> _WHAT YOU HAVE TO DO_
Only the lines from the one with "The image size is (1164, 384)." to the end of the data, both ends included, should be output, exactly as they stand and without pictures.

> _RECORDS FOR THE EXERCISE_
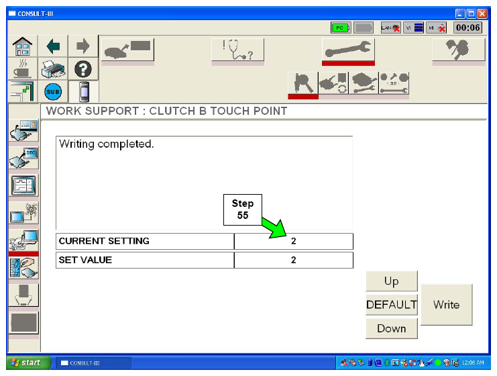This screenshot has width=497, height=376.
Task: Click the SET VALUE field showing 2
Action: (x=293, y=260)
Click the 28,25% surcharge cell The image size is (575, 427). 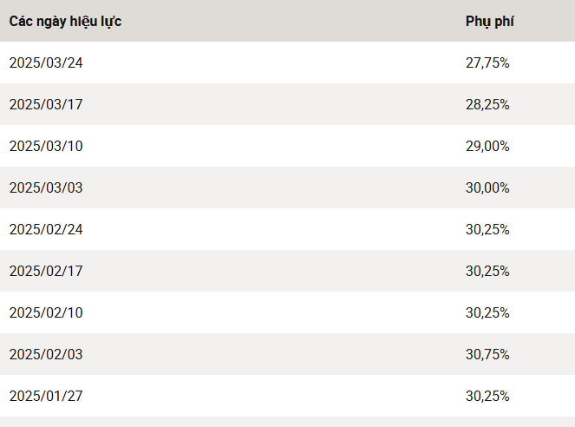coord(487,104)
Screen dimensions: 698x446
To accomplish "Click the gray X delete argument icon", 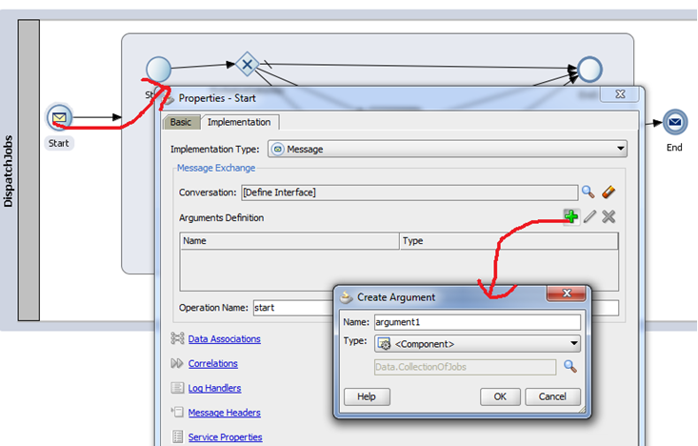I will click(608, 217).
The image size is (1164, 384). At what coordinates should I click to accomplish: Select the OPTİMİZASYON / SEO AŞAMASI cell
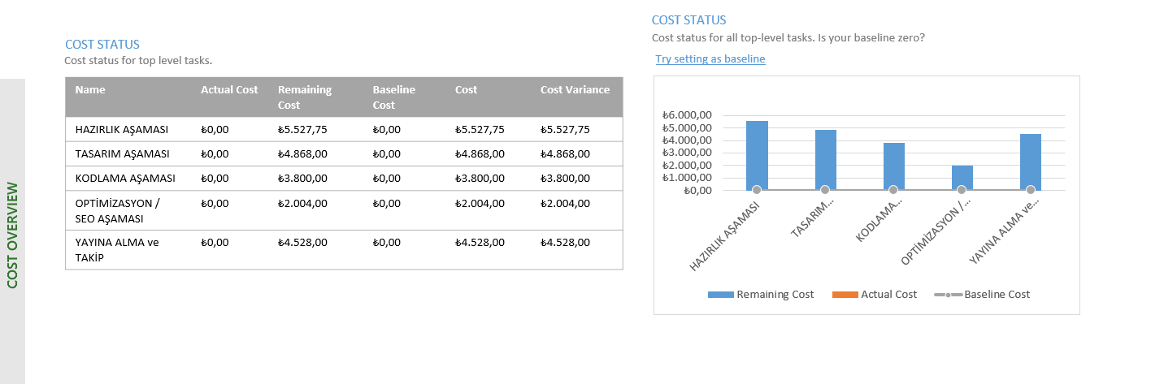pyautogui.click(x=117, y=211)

> _ANSWER TO THE EXERCISE_
The image size is (1164, 384). At what coordinates should I click to accomplish: Select the OPTİMİZASYON / SEO AŞAMASI cell
pyautogui.click(x=117, y=211)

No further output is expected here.